Je suis maman, mais je suis aussi infirmière. Infirmière pédiatrique. Ancienne infirmière d'urgence et de néonatalogie. Devenir maman en ayant ce parcours professionnel, c'est un défi mental. C'est devoir faire face à toutes les peurs que mes années d’expérience ont ancrées en moi. Des années à voir le pire, à accompagner la douleur et la détresse, à m’oublier pour mieux soigner.

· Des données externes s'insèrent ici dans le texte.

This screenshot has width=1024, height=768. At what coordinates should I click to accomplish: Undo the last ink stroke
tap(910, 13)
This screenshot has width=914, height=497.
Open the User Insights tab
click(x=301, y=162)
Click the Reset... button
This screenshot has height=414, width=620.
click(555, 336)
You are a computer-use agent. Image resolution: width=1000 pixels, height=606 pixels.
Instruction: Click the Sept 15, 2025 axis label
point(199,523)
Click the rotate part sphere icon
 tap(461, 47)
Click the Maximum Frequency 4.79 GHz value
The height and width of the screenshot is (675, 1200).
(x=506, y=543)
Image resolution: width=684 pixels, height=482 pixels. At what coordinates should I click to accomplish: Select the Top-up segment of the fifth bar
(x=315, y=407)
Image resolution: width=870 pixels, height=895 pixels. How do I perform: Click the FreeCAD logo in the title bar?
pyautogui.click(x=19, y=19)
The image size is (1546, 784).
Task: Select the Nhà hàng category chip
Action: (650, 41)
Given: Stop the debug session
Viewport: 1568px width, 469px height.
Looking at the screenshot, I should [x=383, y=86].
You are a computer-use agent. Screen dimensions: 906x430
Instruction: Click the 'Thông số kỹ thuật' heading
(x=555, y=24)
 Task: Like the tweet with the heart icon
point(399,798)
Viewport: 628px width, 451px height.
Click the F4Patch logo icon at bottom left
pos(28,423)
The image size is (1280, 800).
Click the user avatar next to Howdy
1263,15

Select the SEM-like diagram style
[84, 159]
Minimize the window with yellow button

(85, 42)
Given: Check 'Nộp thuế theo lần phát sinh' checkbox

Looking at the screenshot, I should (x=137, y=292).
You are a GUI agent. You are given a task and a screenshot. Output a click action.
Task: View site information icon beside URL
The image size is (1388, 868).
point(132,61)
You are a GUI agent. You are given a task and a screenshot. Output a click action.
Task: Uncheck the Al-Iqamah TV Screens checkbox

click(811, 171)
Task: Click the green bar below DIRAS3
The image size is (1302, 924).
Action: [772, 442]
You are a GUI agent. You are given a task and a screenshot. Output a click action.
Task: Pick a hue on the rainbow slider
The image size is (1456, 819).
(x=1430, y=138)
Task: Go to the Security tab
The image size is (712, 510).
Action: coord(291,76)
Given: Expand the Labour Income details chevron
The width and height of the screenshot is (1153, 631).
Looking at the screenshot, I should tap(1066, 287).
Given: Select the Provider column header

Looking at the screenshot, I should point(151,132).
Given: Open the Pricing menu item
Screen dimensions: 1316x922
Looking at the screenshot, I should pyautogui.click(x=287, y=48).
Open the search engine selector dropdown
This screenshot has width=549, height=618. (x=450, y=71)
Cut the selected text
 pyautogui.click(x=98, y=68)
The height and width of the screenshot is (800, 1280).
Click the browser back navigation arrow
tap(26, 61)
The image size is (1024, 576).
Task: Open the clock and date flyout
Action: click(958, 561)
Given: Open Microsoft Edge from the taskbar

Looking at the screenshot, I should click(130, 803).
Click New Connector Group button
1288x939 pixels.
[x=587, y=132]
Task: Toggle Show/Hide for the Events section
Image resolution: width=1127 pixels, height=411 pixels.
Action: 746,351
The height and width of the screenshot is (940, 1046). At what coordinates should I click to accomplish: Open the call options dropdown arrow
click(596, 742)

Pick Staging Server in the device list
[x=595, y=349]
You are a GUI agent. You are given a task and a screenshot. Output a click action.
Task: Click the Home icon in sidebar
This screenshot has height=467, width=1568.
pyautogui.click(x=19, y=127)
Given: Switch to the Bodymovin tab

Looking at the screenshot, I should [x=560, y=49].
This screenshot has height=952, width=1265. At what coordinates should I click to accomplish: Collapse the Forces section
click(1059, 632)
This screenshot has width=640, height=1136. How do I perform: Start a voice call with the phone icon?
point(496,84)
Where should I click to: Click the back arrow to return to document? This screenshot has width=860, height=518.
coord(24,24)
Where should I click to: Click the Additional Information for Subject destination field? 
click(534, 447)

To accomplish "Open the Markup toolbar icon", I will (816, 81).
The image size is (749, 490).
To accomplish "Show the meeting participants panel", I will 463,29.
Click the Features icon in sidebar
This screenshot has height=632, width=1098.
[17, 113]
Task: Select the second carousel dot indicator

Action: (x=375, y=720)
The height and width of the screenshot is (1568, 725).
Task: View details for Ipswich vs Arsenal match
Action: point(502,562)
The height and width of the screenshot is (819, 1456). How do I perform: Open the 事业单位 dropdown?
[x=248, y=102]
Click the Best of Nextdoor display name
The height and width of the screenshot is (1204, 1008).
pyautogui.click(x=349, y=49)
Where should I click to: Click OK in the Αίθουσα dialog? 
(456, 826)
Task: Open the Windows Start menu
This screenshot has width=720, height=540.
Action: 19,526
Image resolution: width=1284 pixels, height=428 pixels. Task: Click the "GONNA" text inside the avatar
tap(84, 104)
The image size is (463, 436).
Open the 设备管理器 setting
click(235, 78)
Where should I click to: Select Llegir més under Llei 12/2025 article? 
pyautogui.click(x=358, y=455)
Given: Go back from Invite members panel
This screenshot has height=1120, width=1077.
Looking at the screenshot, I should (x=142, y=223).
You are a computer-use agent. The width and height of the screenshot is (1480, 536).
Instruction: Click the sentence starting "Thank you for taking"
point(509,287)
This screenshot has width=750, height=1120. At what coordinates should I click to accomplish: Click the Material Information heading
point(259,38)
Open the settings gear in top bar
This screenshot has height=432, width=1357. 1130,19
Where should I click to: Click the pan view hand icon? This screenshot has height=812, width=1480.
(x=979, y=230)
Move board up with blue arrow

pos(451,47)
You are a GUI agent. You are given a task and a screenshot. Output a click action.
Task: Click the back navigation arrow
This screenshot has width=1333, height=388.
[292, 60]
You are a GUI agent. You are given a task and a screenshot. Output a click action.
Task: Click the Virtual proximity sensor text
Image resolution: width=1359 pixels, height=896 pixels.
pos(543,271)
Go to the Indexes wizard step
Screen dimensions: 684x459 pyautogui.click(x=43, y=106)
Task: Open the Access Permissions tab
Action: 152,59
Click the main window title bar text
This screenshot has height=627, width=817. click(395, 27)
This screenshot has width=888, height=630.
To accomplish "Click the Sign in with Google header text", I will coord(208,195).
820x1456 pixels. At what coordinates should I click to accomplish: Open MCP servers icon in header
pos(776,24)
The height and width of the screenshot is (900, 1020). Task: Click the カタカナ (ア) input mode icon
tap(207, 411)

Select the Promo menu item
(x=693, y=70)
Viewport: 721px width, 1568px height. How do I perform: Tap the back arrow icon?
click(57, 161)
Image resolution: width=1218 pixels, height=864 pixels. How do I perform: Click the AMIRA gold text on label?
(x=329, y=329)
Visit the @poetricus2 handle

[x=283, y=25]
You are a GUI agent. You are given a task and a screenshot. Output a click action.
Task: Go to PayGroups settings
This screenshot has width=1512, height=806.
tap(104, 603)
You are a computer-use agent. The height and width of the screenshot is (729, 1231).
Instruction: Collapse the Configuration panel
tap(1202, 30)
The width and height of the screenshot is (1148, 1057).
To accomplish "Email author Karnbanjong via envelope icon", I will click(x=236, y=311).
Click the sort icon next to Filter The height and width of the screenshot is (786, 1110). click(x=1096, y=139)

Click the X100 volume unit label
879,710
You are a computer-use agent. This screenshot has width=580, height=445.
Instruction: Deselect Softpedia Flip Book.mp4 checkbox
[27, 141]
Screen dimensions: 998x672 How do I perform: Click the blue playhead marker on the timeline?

Merci au site québécois collaboratif tplmoms.com de partager avec nous ce très joli texte qui devrait vous parler !

enfant malade lit hopital

Infirmière, mais aussi maman, Annie-Pier Couture, témoigne

Être maman et infirmière c’est me préparer à voir mon garçon dans les yeux des enfants que je soignerai. Aujourd’hui à presque un an ou quand il aura dix-huit ans.

Être maman et infirmière, c’est me faire un devoir de me rappeler chaque jour que je suis chanceuse d’avoir un enfant en santé. Que je serais prête à tout pour qu’il n’ait pas à traverser les mêmes épreuves que mes petits combattants. Que je ne sais pas si je serais en mesure d'avoir le dixième de la résilience des parents que je côtoie aux soins intensifs.

Être maman et infirmière, c’est savoir qu’une télévision peut être mortelle pour un jeune enfant. Qu’un brocoli mal avalé peut dégénérer en pneumonie. Qu’un raisin est le fruit le plus traître qui soit. Qu’un simple mal de tête peut être le début d’un vrai cauchemar. Que le cancer, ce n’est pas juste au Téléthon. Qu’on n’est jamais à l’abri d’un drame. Jamais.

Être maman et infirmière, c’est savoir qu’un enfant malade, ça veut dire une famille malade. Ça n’épargne le cœur de personne; parents, grands-parents, oncles, tantes, amis de la famille. Ça paralyse le quotidien. C'est leur monde qui s'arrête, même si la terre continue de tourner.

Être maman et infirmière, c’est aussi anticiper la prochaine question d’un parent en sachant que je voudrais moi-même être rassurée sur le sujet. C’est veiller à ce que les parents prennent le temps d’aller manger, dormir et se laver, car je sais trop bien que s‘ils le pouvaient et que si on n'y portait pas attention, ils seraient au chevet 24h/24, jusqu’à tomber au combat eux-mêmes.

Être maman et infirmière, c’est parfois pleurer en silence en accompagnant un petit amour lorsque le combat prend fin et qu'il enfile ses ailes pour un monde sans souffrance. C'est courir ensuite à la maison serrer mon petit trésor dans mes bras en remerciant le ciel d'être là, en santé. Un jour, ce fût même de vivre la dualité de soigner jusqu’au bout de la vie en portant moi-même la vie. L'infirmière amène la maman qu'elle est au travail et rapporte ses connaissances et son expérience à la maison, qu'elle le veuille ou non. Que ce soit parfois positif et aidant ou, bien au contraire, angoissant et négatif.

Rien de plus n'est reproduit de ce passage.